Bryological and Lichenological Section/ABLS

Perez, Mervin [1], Sastre De Jesus, Ines [2].

Importance of characterizing mesohabitats and quantifying microhabitats: the case of Sierra de Neiba, Dominican Republic.

The Dominican Republic contains 66% of the cloud forests reported to the West Indies. The cloud forests of Sierra Neiba are not only considered a biodiversity hot spot, but also represents the first landscape to emerge within the Caribbean Basin. Although bryophytes have been collected as part of floristic inventories in the area, thus bryophyte quantitative data are unknown for cloud forests in the region. A systematic sampling approach would contribute to determine not only bryophyte composition, but also rare species and diversity patterns in Sierra Neiba. One of the objectives of Bryophytes as Biodomes project was to conduct quantitative inventories in two cloud forests areas (Sabana del Silencio and Estación 204) and apply the Floristic Habitat Sampling (FHS) to determine gamma and alpha diversity patterns and rare species frequency. In Sabana del Silencio we identified 9 mesohabitats and 4 in Estación 204 (n=13). From both locations we report 130 moss species in 80 genera. Sixty-two species were present only once and these were mostly in the primary forest. At landscape level there is no significant difference between gamma diversity (p>0.05, n1=9, n2=4). However, there is a significant difference between alpha diversity at mesohabitat level (Primary forest (44)>Secondary forest (30)>Road bank (19)>Gallery forest (18)>Pine forest (12)>Grassland (8); LSD=25.99).
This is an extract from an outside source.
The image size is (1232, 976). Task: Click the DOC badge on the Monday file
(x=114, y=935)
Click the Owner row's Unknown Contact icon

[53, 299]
In a cluster analysis, the pine forests species composition has greater similitude with grasslands and other open areas species, while road bank species (at edge fragmented forest) have greater similarity to primary and secondary forests species. For the present study the number of microhabitats rather than altitude or canopy height explains the relationship between mesohabitats (p=0.0009). Mesohabitat characterization, microhabitat quantification and rarity allowed us to identify that primary and secondary forests were areas of important bryological value within Sierra Neiba.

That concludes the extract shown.